Wednesday, February 12, 2014

Wilted Spinach

Looks like a lot of spinach, but really only 3 servings once it's cooked

This is the last recipe from my class last week. I hesitate to call it a recipe because it's so simple. The secret is to only wilt the spinach. It will continue to cook after you remove it from the skillet. As spinach is perfectly tasty raw in salads, you barely need to cook it. Which makes it a great vegetable for any night because it's done in a flash.

Spinach cooks down a lot. You will need 4 to 5 oz. per serving, which seems like a ridiculous amount when you see it raw, but it does the magical disappearing act when cooked.

This recipe uses a simple flavoring technique - garlic cooked in oil. Watch the garlic carefully while cooking. You want it toasted brown but not burned. Burned garlic is horribly bitter. If you burn it, you'll need to start over with new oil and garlic. We remove the garlic before tossing in the spinach. You can use the cooked garlic as garnish or discard them. 

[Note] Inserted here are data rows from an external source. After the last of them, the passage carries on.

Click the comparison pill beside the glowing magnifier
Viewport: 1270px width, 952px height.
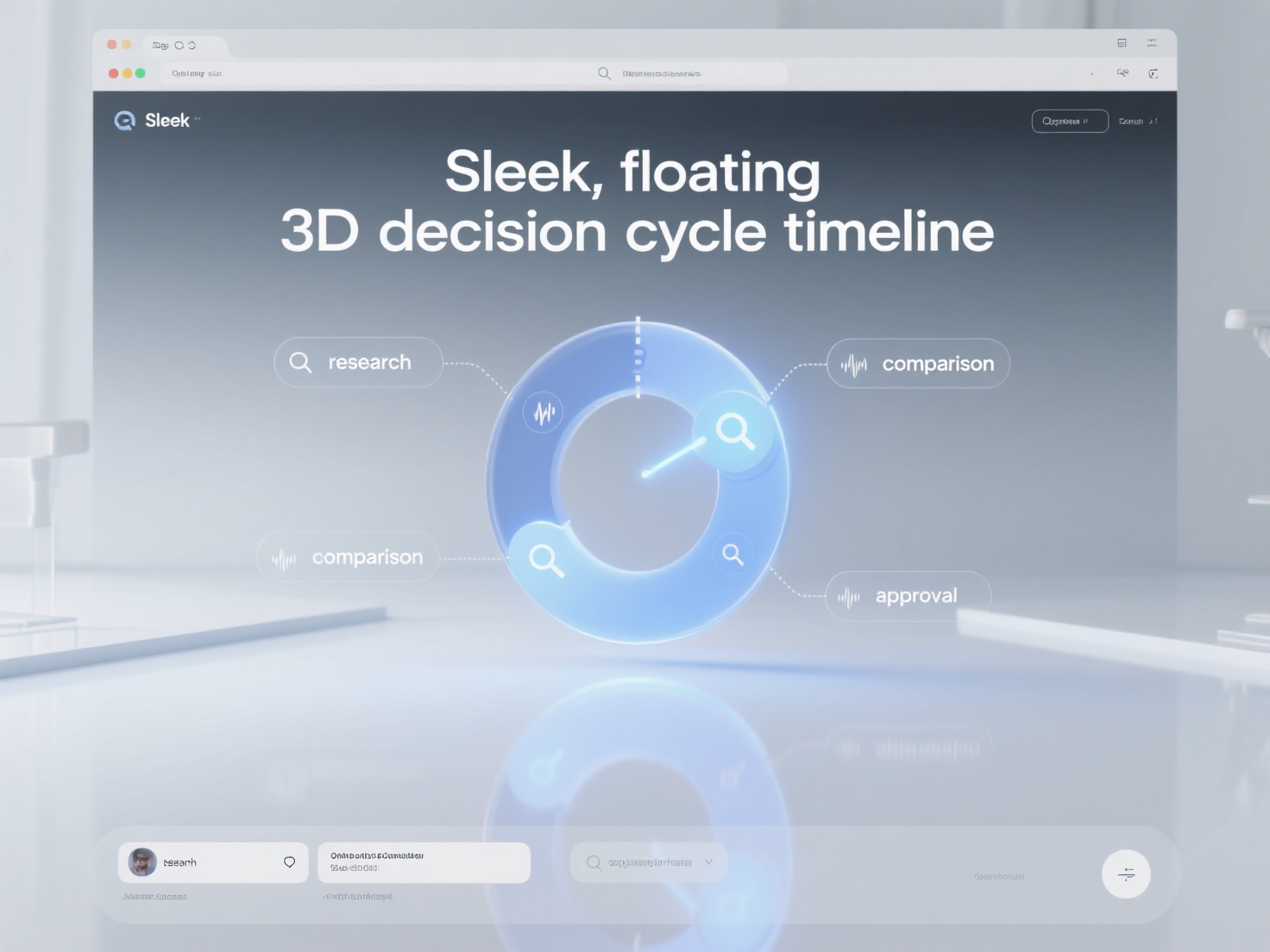pos(918,364)
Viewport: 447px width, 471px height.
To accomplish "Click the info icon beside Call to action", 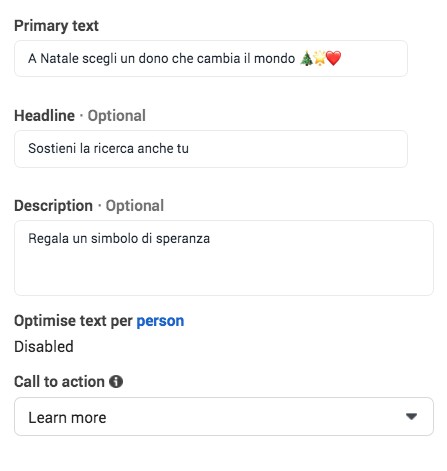I will click(x=116, y=381).
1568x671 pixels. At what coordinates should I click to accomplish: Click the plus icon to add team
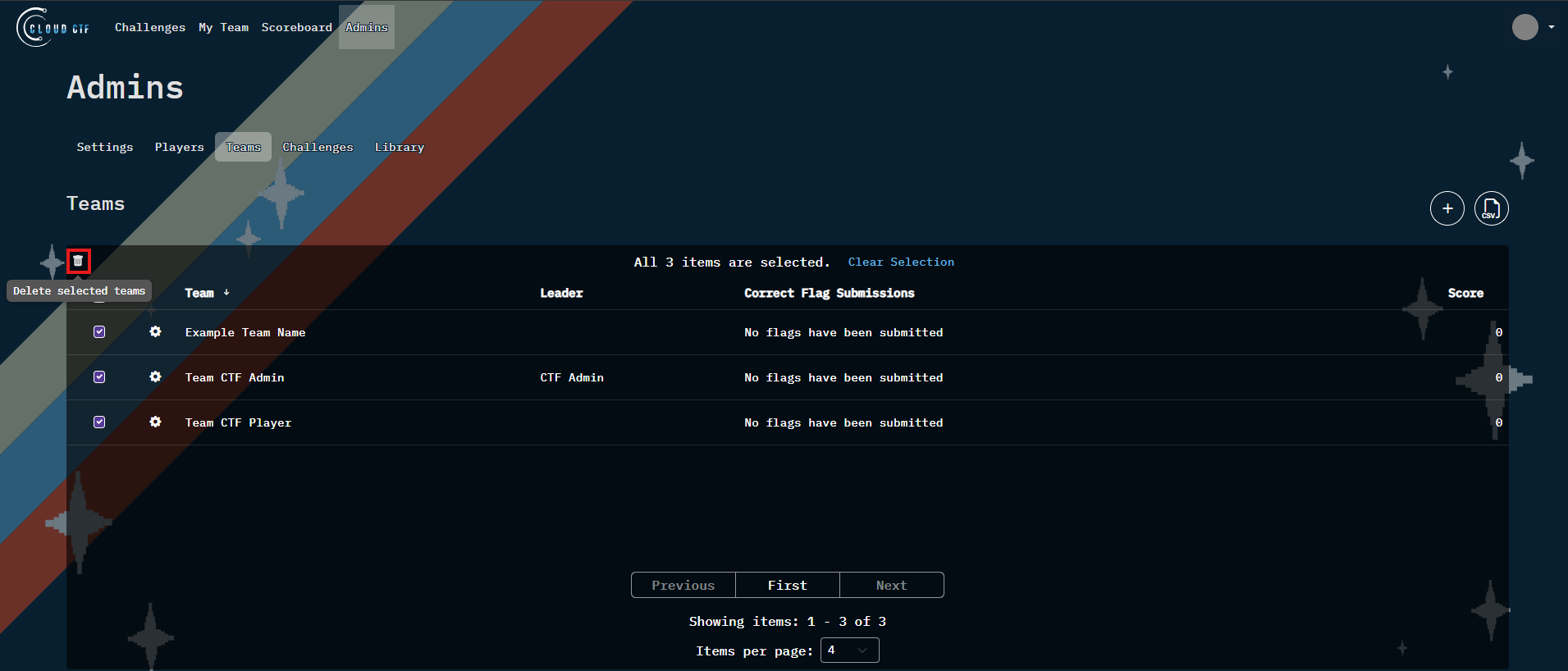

The recipe is for 1 serving. It can be doubled, tripled, whatever you need at the time, though if you cook more than a pound of spinach, you are going to need a very large skillet! You can dump leftover cooked spinach in soup, tomato sauce, or stew but I recommend you cook only what you need at that moment. It only takes about 3 minutes. It's wonderful as a bed for our Salmon with a Potato-Scallion Crust.

Wilted Spinach
(serves 1, costs 75¢ )

1 teaspoon vegetable or olive oil
1 small clove of garlic, cut in half
4 oz. raw spinach
salt

Heat up a medium skillet over medium-high heat. Add the oil and garlic. Cook the garlic until a toasty brown all over but be careful not to burn it. It will only take a minute. Remove the garlic (reserve for garnish if you like garlic a lot or discard if you don't). Add in the spinach and toss in oil. Cook for about 1 minute until some of it starts to wilt. Season lightly with salt. Serve immediately.